At 7:15 the Space Shuttle crew and Johnson Space Center (JSC) flight controllers almost simultaneously noted warnings that a backup guidance and control computer was registering errors. This came as the backup computer was undergoing a final check to see that its programs agreed with those driving the Space Shuttle's four main computers.

NASA halted the launch countdown while engineers at Kennedy Space Center and JSC examined data retrieved from the malfunctioning computer and compared it with data from one of the regular computers. They concluded that the trouble was an apparent failure in the computer, which could not be remedied in time for a launch.

That the computer worked perfectly in tests before August 25 and worked in tests after the failure, although it showed signs of trouble, puzzled engineers. NASA was about 99% sure that it was a hardware failure, although only an inspection of the computer by JSC engineers would determine the exact nature of the problem.

It was the second postponement in two days for the Discovery and its crew of five, and NASA officials were growing concerned that Discovery might not reach orbit in time for repair of the crippled Leasat 3 satellite. Any delay beyond August 29 would cancel the repair effort, and the crew would have to confine themselves to deploying three communications satellites in the first three days of the mission. The flight would thus fall short of the eight days then planned.

Arnold Aldrich, manager of the Space Shuttle program at JSC, said NASA would not reschedule beyond August 29 any attempt to repair Leasat 3, as that would have too disruptive an effect on other flights scheduled in the next few months.

If it had been only a matter of replacing the computer, the delay would have been a day. However, the need to inspect insulated ducts that carried liquid-hydrogen to the Space Shuttle's three main engines necessitated the two-day postponement. After NASA had pumped the super-cooled fuel into the Space Shuttle system two consecutive mornings and drained it again, there was a chance that the contractions and expansions caused by the alternating freezing cold and Florida heat might have damaged the engines, which in extreme cases could cause them to explode in flight. (NYT, Aug 26/85, All)

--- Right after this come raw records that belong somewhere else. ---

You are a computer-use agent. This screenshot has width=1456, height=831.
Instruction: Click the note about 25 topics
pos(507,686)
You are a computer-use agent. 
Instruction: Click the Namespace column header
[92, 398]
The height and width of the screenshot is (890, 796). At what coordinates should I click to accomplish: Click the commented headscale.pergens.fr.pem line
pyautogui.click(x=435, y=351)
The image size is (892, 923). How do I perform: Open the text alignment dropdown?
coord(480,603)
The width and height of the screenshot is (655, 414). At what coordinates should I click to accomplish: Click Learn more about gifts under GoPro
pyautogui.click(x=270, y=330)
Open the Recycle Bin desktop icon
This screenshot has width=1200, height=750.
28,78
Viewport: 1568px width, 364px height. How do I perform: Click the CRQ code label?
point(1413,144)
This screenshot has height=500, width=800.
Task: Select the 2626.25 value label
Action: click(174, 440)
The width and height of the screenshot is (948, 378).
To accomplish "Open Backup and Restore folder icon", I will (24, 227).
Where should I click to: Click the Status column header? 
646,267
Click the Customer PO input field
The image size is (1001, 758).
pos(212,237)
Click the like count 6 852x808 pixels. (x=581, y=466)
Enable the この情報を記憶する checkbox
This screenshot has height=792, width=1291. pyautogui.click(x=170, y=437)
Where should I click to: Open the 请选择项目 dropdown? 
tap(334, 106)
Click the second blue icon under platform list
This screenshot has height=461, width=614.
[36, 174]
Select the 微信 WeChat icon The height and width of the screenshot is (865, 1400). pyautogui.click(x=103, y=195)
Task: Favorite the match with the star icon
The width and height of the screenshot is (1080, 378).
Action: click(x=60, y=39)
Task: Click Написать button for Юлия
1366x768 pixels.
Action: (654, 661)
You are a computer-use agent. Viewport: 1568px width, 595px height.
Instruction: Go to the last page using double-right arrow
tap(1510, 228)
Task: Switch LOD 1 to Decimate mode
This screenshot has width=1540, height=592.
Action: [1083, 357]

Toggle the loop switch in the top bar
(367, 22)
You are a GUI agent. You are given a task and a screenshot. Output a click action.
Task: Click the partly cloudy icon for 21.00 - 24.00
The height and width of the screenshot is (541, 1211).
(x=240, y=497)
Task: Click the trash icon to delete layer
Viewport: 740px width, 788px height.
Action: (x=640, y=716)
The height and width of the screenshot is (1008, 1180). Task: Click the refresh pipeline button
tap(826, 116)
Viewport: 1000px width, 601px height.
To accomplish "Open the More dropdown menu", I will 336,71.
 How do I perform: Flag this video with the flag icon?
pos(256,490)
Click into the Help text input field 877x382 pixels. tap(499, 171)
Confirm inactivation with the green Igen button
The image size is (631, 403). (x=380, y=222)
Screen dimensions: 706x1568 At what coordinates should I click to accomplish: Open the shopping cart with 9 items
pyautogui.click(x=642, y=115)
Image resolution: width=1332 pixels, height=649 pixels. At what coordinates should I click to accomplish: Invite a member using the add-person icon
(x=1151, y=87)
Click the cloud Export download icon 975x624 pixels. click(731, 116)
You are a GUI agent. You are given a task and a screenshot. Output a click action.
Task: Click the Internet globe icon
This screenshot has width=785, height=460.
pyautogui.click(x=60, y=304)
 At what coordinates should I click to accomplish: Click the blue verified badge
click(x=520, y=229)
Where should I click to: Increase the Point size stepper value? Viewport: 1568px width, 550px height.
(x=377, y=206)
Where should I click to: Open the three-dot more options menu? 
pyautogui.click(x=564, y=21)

NASA said that the GOES-6 weather satellite turned its eye toward space for about four and a half hours today before NASA personnel reversed it, the Washington Post reported. Located at a fixed point about 22,000 miles above earth, the satellite transmitted weather photos widely used by TV stations and newspapers across the nation.

NASA repositioned the satellite in a reprogramming effort that required transmission of 14 groups of 256 commands each, retiming the revolving satellite so that its instruments would come on when facing the earth.

Since August 1984 when GOES-5 lost its ability to transmit photos because a light in it failed, GOES-6 was the lone fixed-point satellite making transmissions. NASA had scheduled for launch in spring 1986 a replacement for GOES-5.

If a failure like the one that occurred on August 25 were to last longer, it could have a serious impact on the National Oceanographic and Atmospheric Administration's (NOAA) ability to monitor severe storms. (W Post, Aug 29/85, A8)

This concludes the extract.